Jusqu'à présent, malgré cinq jours de grève consécutifs en juin et le boycott de leurs stages, les médecins ont obtenu peu de réponses des autorités. Pour Selma Dhokkar, les autorités traitent les jeunes médecins « comme si [ils] ne savaient rien, comme s’il ne fallait pas faire de revendications sur ce problème-là vu l'état du pays et vu l'état de la santé publique ».
Fossé générationnelCette mobilisation n'est pas la première dans le secteur de la santé, qui s'est dégradé en Tunisie depuis la révolution.

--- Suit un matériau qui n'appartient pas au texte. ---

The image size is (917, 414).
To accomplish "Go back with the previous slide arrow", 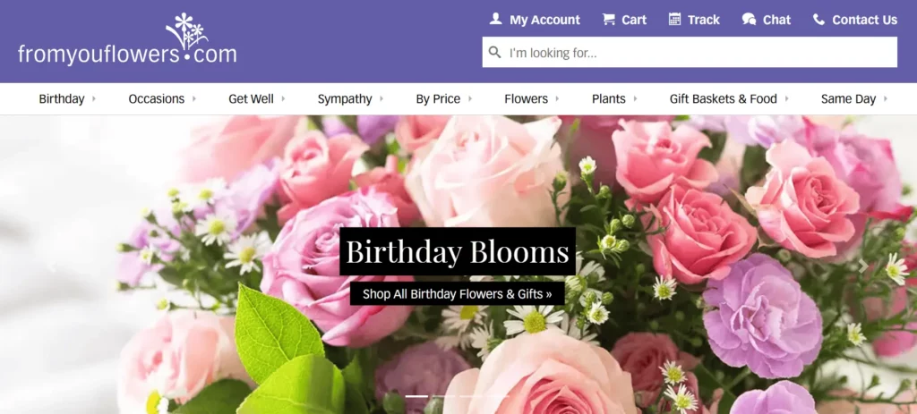I will pyautogui.click(x=53, y=266).
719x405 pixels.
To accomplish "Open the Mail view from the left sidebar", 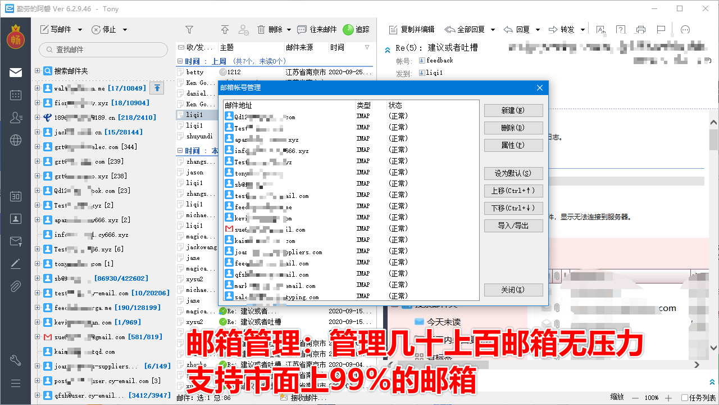I will 15,72.
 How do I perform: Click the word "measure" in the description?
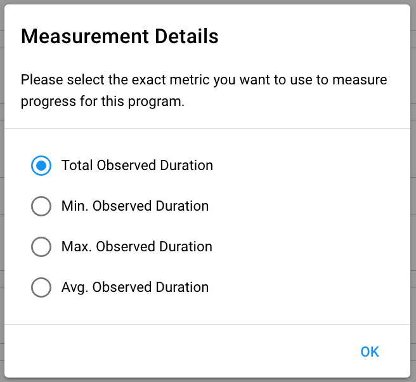point(360,80)
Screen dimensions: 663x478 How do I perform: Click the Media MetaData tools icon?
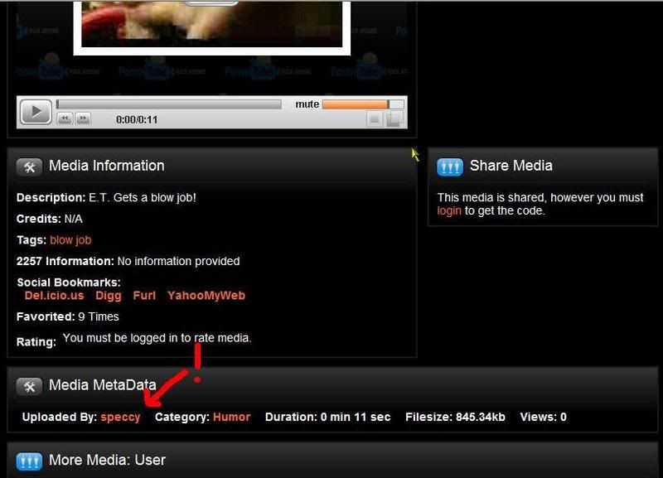pyautogui.click(x=29, y=386)
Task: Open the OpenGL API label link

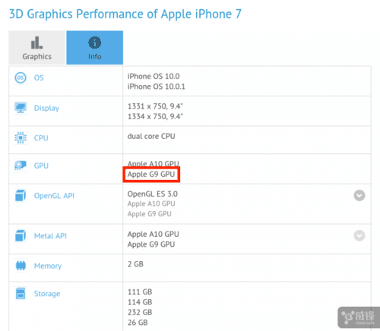Action: [x=54, y=196]
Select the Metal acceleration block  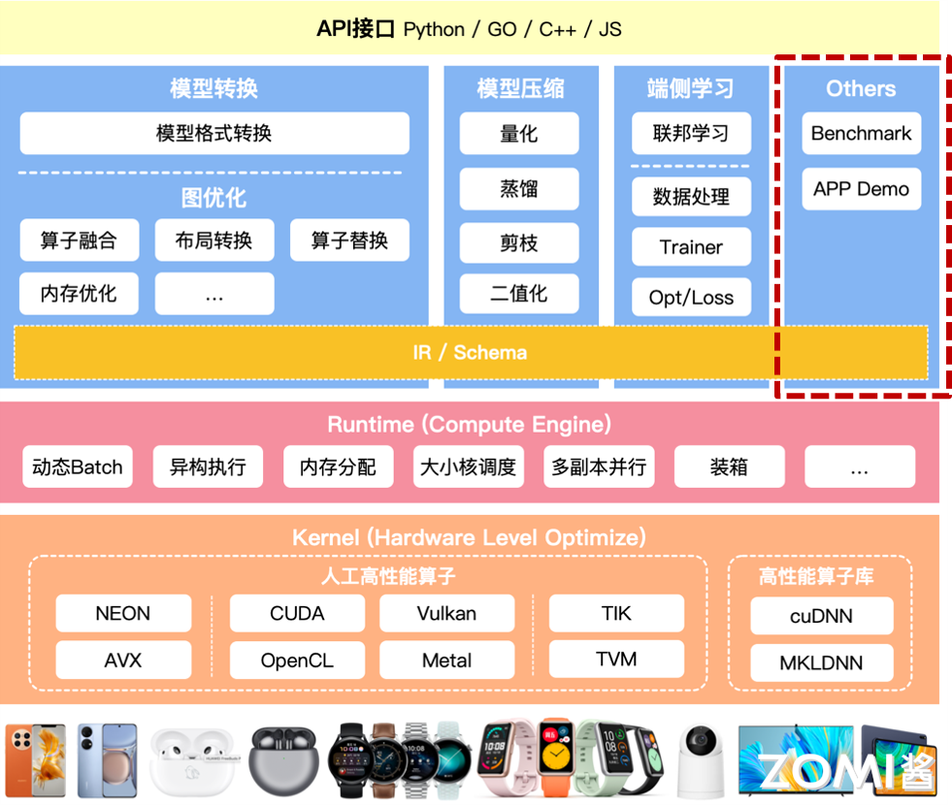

Elle marque aussi un fossé générationnel. « Il y a toujours ce ton paternaliste de l'ancienne génération des médecins ou des administrateurs qui sont plus âgés et qui ont toujours été habitués à ne pas entendre ou croire ou discuter avec ces jeunes, observe Aymen Bettaieb, ancien vice-président de l'organisation des jeunes médecins. Et donc ça bloque à chaque fois. »
Ce blocage pousse de nombreux jeunes diplômés à partir. Chaque année, entre 1300 et 1 500 médecins quittent le pays pour exercer à l'étranger. Sur la dernière promotion de 1900 médecins diplômés, seulement 300 sont restés en Tunisie.